Please pick out every line in the entries below that contains the string "pixels", and copy each one in full.
=-=-=
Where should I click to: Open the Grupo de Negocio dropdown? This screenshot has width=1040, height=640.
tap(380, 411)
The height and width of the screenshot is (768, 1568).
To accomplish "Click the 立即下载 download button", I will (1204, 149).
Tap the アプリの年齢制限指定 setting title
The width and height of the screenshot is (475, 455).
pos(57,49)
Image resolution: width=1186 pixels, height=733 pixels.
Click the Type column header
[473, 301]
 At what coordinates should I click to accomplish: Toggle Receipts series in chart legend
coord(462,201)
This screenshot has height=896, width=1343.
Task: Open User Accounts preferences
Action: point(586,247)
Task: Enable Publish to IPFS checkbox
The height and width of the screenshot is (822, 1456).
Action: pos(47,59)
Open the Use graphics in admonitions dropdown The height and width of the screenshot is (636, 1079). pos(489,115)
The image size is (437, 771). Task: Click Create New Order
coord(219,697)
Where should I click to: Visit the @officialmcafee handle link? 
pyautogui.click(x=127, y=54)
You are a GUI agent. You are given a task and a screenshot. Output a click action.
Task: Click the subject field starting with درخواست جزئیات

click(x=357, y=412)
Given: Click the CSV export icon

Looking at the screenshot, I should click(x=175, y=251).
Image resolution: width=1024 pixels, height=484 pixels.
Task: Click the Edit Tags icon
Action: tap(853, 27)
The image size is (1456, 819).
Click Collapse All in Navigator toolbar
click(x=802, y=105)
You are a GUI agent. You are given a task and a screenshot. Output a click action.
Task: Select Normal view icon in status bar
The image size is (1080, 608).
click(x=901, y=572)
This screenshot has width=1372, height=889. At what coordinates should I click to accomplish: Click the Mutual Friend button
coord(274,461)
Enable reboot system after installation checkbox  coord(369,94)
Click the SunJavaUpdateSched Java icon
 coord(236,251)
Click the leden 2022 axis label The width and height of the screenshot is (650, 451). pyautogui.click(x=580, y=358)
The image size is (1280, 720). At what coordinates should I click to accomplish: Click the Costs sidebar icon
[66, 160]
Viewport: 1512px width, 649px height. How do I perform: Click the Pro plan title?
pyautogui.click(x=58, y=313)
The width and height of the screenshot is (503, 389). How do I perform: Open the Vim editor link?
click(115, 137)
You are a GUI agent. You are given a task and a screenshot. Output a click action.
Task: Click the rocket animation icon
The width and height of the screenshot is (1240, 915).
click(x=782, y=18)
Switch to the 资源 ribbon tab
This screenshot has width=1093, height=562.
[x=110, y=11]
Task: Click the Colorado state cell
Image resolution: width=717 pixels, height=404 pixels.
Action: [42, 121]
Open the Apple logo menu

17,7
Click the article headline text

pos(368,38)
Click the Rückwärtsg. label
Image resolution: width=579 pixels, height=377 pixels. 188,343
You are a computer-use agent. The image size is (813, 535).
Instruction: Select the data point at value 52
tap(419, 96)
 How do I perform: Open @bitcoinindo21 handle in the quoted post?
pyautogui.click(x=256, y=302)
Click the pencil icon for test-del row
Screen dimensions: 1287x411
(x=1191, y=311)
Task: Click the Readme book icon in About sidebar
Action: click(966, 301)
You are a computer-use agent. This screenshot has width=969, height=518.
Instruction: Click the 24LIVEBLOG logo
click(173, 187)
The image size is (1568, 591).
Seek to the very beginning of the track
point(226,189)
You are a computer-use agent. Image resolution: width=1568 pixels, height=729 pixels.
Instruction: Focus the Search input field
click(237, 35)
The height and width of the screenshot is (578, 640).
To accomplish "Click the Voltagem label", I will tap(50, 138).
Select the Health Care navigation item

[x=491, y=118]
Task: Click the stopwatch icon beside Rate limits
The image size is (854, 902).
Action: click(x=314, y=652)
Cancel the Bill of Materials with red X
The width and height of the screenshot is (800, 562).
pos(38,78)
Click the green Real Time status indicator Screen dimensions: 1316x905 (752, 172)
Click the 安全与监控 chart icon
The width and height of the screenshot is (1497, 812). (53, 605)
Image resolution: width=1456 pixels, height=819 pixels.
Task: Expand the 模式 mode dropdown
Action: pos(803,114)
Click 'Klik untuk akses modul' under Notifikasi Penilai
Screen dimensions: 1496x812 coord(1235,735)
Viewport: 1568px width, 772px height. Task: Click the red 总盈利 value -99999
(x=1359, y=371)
=-=-=
> [Solution to this exercise]
Image resolution: width=1186 pixels, height=733 pixels.
Image resolution: width=1024 pixels, height=484 pixels.
Image resolution: width=717 pixels, height=404 pixels.
Image resolution: width=579 pixels, height=377 pixels. 188,343
You are a computer-use agent. Image resolution: width=1568 pixels, height=729 pixels.
Image resolution: width=1456 pixels, height=819 pixels.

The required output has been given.